Passer de « collègue » à « patron » exige un soin particulier

J’ai rédigé mon travail final du cours CAE 500 (le dernier cours du programme FGA de la SCDA) en avril 2013, un peu moins de deux ans après avoir changé de rôle au sein de l’association à laquelle je suis à l’emploi depuis maintenant huit ans et demi. J’ai fait la transition du poste de coordonnateur, marketing et perfectionnement professionnel, à celui de chef de la direction. Un tel changement n’est pas uniquement un changement de rôle et de titre, mais un changement de collègue à superviseur/patron, ou en d’autres termes, d’employé à employeur avec des collègues avec lesquels je travaillais déjà depuis deux à quatre ans.

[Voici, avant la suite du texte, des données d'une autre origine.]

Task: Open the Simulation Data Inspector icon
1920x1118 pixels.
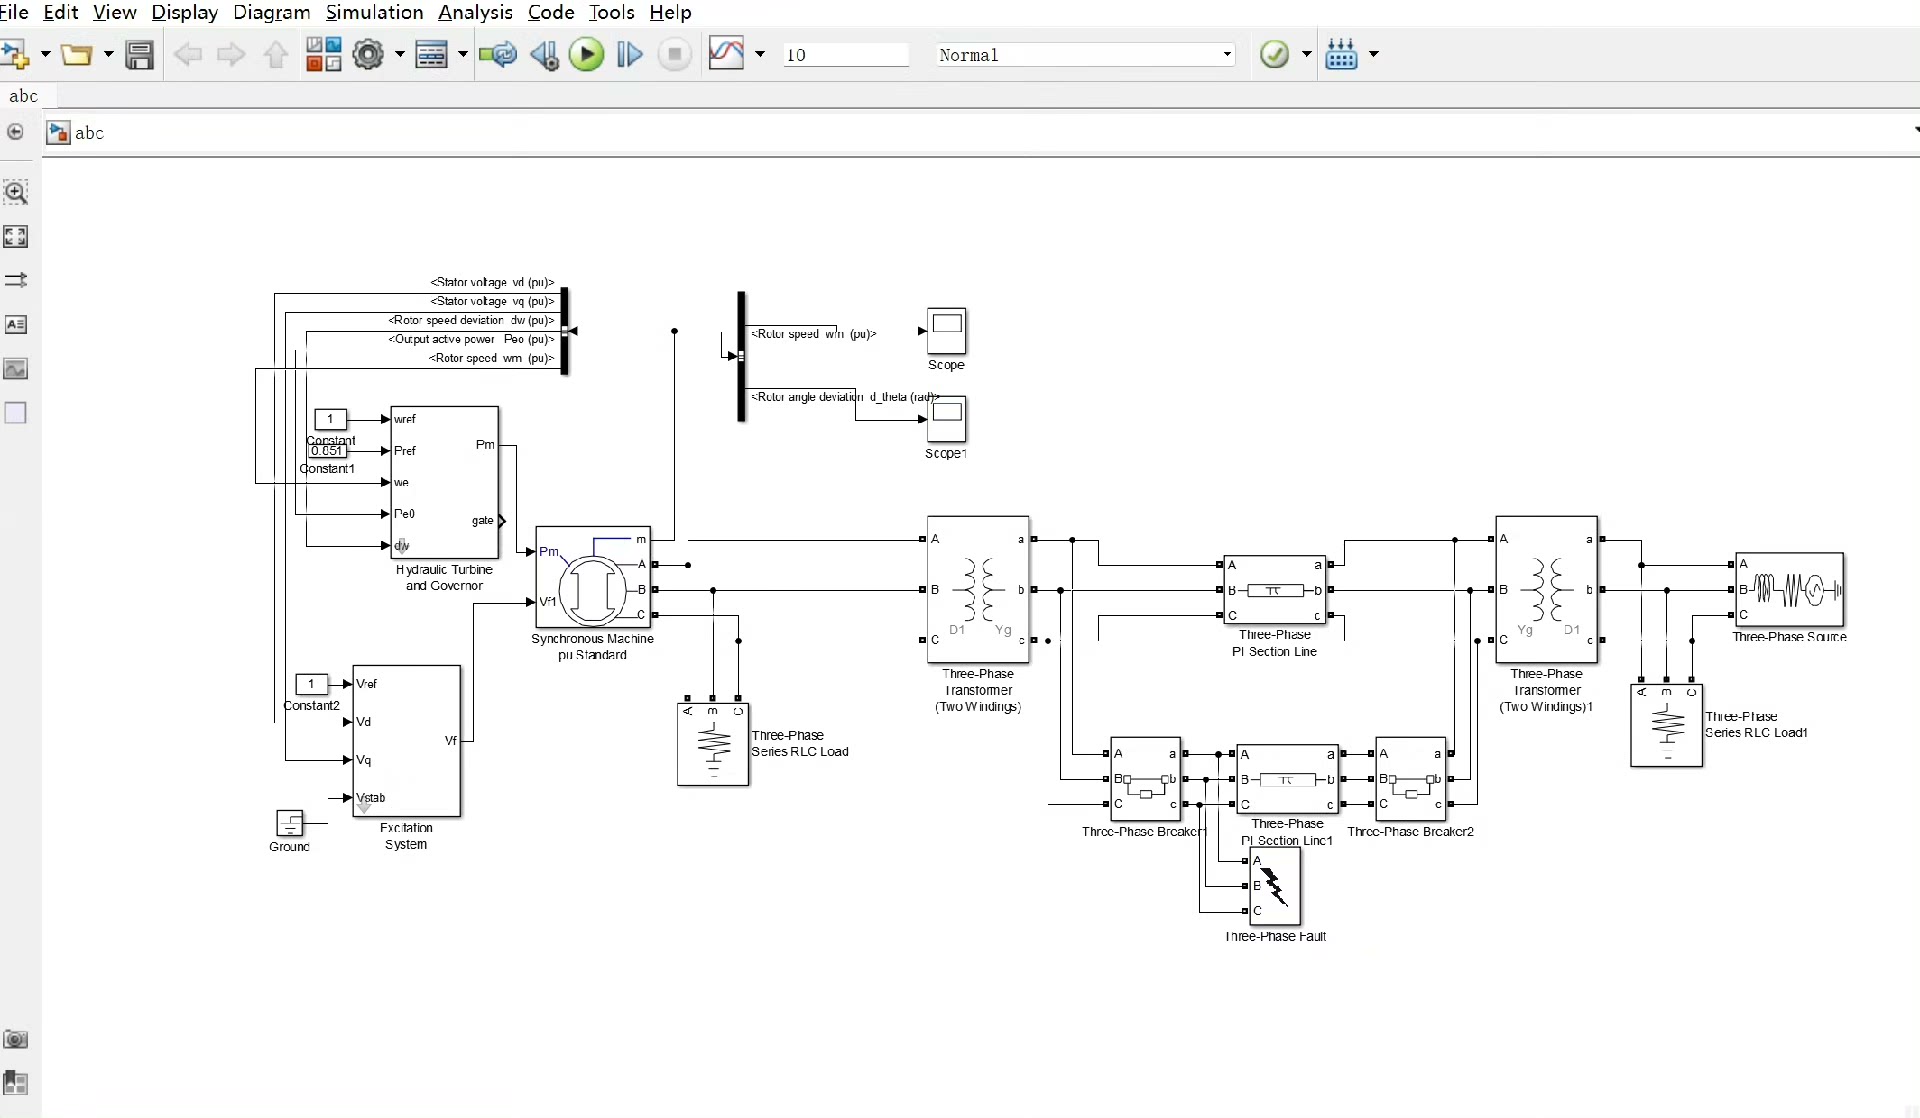Action: (x=726, y=54)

Le titre de mon travail était « Créer le changement grâce à une gestion positive des ressources humaines ». Je suis certain que la plupart d’entre vous êtes au courant, ou avez fait l’expérience que le changement n’est pas toujours facile, ni que nous, en tant qu’êtres humains, accueillons souvent ou acceptons le changement sans un quelconque degré de résistance. Mais nous savons que le changement est inévitable et presque toujours positif au bout du compte...s’il est mis en place adéquatement. J’entends souvent par d’autres directeurs d’association ou directeurs de bureau en général, que les ressources humaines constituent leur principal défi, ou leur responsabilité la moins agréable. J’espère que cet article pourra vous donner à tout le moins une idée ou une pensée qui facilitera la gestion des ressources humaines, ou le changement dans votre bureau.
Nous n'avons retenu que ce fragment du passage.